# DOCUMENT SOURCE
■ ■ ■ ■ ■ ■ ■

Ce 26 avril, il a remporté le Prix Roger Duchêne, la « Grande Course de Haies d’Auteuil » des apprentis et jeunes jockeys… Sitôt le poteau franchi, au micro d’Equidia, il a dédié cette victoire, la 30ème de sa carrière, à son copain Arnaud Duchêne, fils du regretté Roger, mortellement blessé, le 6 mai 1993, à la Rivière du Huit. Kevin Guignon, qui fêtera ses 25 ans le 21 mai, a le cœur près de ses mots…
Pourquoi avoir choisi ce métier ?
Pour la passion des animaux, l’envie d’adrénaline …
Aviez-vous de la famille dans le monde du cheval ?
Non. Si ce n’est mon arrière-grand-père, qui a servi comme colonel dans la cavalerie, durant la guerre.
Par quelle porte y êtes-vous entré ?
Je suis du Maine-et-Loire. Je suis entré au CFA, à Laval, en 2000. J’y suis resté jusqu’en 2002, où j’ai décroché mon diplôme, avec Eric Aubré, comme maître d’apprentissage. Un « touche à tout », qui allait de l’élevage à l’entraînement - il a un permis d’entraîner – en passant par le débourrage et le pré-entraînement.
De quoi vous rendre heureux ?
En fait, j’étais moi-même comme les yearlings qu’il débourrait… Et j’ai sans doute plus appris, en suivant tout ce cheminement, que si j’étais devenu tout de suite apprenti jockey. J’ai hésité entre continuer mes études, ce que je voulais, quelque part, ou devenir salarié, ce qu’il me proposait. Finalement, à 17 ans, j’étais salarié…
Ensuite ?
Eric Aubré débourrait des poulains et pouliches pour Guillaume Macaire. Ensuite, ils – ou elles – passaient chez Rémy Pasland, pour le pré-entraînement, toujours dans le but de rejoindre les boxes de Guillaume Macaire. Eh bien moi, comme je vous le disais, j’ai suivi le même itinéraire : je suis allé chez Rémy Pasland. C’est lui qui m’a fait obtenir ma licence.

■ ■ ■ ■ ■ ■ ■

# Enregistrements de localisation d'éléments

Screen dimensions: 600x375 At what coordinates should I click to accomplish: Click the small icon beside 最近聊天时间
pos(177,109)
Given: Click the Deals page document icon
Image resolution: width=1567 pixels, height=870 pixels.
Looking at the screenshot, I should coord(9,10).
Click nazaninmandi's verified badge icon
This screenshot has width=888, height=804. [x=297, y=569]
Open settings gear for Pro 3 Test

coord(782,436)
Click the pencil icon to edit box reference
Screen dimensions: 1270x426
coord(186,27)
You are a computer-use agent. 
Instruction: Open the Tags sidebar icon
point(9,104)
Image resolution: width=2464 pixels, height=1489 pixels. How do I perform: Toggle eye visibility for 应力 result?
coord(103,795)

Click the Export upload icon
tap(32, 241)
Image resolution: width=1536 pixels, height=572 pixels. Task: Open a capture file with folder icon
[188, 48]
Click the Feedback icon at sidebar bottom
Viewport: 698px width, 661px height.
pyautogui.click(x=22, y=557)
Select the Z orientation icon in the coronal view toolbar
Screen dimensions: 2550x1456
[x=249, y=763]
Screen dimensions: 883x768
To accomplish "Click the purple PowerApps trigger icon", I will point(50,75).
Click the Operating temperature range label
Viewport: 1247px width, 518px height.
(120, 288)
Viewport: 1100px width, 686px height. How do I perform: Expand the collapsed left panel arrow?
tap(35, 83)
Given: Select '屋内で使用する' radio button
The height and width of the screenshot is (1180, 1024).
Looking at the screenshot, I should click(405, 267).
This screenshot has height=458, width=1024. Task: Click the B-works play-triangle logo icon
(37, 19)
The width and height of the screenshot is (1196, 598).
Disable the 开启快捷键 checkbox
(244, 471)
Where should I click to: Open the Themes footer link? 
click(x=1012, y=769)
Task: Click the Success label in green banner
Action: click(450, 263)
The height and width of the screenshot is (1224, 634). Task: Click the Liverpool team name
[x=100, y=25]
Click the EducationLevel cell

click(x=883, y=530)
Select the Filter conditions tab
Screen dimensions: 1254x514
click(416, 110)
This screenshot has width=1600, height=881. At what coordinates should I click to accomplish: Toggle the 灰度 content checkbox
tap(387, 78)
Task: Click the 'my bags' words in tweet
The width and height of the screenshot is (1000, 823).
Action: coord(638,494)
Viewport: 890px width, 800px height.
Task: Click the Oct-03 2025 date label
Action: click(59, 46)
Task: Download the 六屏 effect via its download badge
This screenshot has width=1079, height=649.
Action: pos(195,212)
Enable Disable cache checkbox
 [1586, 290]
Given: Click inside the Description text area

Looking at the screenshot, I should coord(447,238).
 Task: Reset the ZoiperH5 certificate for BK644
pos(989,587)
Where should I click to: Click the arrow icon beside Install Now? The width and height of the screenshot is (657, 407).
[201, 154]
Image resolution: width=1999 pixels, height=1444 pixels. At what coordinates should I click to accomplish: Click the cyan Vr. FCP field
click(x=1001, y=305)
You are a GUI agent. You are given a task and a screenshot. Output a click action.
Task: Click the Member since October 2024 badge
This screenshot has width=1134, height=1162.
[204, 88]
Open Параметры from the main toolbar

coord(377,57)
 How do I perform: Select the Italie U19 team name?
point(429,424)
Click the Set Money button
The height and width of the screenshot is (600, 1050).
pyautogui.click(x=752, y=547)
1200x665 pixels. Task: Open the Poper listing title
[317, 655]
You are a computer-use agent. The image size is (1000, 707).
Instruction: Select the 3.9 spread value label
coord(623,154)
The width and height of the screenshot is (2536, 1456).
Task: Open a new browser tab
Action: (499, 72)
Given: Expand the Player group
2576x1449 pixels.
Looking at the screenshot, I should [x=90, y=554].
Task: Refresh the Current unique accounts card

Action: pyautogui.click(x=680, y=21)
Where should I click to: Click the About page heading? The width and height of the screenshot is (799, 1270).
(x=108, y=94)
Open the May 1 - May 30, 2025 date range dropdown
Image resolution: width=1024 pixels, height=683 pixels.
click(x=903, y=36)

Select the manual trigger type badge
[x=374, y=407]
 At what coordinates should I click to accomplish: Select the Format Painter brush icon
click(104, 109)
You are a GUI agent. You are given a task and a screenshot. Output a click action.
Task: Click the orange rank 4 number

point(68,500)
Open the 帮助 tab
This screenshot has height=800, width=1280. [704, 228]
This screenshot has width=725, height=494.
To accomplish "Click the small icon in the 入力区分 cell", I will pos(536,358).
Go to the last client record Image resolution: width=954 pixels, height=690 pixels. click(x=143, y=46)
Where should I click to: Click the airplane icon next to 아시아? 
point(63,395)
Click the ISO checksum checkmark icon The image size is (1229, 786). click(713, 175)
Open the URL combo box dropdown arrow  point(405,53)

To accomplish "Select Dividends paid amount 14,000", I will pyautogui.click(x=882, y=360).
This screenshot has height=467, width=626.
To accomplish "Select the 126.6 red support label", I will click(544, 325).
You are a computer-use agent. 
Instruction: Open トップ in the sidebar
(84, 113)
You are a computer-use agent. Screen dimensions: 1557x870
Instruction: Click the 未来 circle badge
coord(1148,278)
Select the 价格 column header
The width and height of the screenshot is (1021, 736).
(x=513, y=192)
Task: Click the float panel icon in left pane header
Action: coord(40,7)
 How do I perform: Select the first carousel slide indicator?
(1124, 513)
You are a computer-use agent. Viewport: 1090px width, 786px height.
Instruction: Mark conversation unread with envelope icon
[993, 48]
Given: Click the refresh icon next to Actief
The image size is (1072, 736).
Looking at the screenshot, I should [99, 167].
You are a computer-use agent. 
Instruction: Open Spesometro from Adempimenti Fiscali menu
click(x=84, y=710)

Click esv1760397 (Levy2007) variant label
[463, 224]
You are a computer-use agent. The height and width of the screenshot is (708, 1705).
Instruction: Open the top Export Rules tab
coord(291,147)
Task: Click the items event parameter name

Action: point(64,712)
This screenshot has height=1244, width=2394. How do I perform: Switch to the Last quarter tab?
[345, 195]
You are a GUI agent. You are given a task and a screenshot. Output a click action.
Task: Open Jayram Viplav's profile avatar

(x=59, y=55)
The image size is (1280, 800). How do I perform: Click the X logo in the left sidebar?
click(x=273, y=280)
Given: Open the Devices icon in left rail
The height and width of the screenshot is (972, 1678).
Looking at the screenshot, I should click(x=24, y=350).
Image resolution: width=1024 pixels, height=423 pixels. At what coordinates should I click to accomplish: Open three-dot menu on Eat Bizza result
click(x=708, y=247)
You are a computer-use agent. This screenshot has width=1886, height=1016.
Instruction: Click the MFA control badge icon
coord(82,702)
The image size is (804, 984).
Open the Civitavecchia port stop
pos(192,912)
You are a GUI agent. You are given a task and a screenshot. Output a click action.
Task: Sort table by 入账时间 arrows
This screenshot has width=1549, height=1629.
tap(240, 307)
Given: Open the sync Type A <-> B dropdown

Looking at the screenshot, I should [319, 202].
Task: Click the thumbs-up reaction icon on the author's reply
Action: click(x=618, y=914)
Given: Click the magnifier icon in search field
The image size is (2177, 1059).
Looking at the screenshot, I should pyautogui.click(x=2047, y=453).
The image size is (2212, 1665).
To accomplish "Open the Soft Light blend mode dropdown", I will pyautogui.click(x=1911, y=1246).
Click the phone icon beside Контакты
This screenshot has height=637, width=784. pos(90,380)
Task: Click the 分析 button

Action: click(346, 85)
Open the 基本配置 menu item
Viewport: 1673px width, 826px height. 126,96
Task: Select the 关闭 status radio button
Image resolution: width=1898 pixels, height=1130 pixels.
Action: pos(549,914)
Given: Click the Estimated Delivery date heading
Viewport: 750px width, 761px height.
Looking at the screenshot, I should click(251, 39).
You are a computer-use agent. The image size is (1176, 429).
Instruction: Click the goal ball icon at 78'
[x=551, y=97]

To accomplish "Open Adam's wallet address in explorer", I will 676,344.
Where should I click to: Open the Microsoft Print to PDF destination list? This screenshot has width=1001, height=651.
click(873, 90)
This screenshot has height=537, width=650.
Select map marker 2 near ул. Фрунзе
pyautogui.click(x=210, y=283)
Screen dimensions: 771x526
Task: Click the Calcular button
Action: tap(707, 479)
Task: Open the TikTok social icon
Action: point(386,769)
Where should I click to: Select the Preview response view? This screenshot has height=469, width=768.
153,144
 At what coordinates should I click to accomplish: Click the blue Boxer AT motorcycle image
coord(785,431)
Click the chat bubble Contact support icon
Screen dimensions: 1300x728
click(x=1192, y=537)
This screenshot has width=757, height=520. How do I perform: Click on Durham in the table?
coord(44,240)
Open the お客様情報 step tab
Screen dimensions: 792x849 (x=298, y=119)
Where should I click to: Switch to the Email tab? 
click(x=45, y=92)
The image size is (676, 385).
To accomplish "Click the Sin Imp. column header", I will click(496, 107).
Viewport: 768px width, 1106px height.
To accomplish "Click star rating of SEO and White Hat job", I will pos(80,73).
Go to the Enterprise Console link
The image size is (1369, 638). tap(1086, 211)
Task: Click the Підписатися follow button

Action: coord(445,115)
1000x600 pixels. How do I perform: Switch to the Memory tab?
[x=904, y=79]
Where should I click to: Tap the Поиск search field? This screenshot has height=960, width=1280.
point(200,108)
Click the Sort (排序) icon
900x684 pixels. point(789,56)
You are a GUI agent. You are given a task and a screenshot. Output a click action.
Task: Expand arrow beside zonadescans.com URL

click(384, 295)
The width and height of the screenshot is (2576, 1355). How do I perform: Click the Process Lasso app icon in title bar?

■ ■ ■ ■ ■ ■ ■

# TRAVAIL À EFFECTUER
(a) Restituez fidèlement le passage de l'entretien commençant par « Je suis du Maine-et-Loire. » et se terminant par « et le pré-entraînement. ».
(b) Recopiez à l'identique, et uniquement, les lignes des enregistrements qui commencent à la ligne contenant « Open Параметры from the main toolbar » et se terminent à la ligne contenant « click(104, 109) », ces deux lignes comprises.
L'entretien et les enregistrements proviennent de sources distinctes.

# RÉPONSES CORRECTES
(a)
Je suis du Maine-et-Loire. Je suis entré au CFA, à Laval, en 2000. J’y suis resté jusqu’en 2002, où j’ai décroché mon diplôme, avec Eric Aubré, comme maître d’apprentissage. Un « touche à tout », qui allait de l’élevage à l’entraînement - il a un permis d’entraîner – en passant par le débourrage et le pré-entraînement.

(b)
Open Параметры from the main toolbar

coord(377,57)
 How do I perform: Select the Italie U19 team name?
point(429,424)
Click the Set Money button
The height and width of the screenshot is (600, 1050).
pyautogui.click(x=752, y=547)
1200x665 pixels. Task: Open the Poper listing title
[317, 655]
You are a computer-use agent. The image size is (1000, 707).
Instruction: Select the 3.9 spread value label
coord(623,154)
The width and height of the screenshot is (2536, 1456).
Task: Open a new browser tab
Action: (499, 72)
Given: Expand the Player group
2576x1449 pixels.
Looking at the screenshot, I should [x=90, y=554].
Task: Refresh the Current unique accounts card

Action: pyautogui.click(x=680, y=21)
Where should I click to: Click the About page heading? The width and height of the screenshot is (799, 1270).
(x=108, y=94)
Open the May 1 - May 30, 2025 date range dropdown
Image resolution: width=1024 pixels, height=683 pixels.
click(x=903, y=36)

Select the manual trigger type badge
[x=374, y=407]
 At what coordinates should I click to accomplish: Select the Format Painter brush icon
click(104, 109)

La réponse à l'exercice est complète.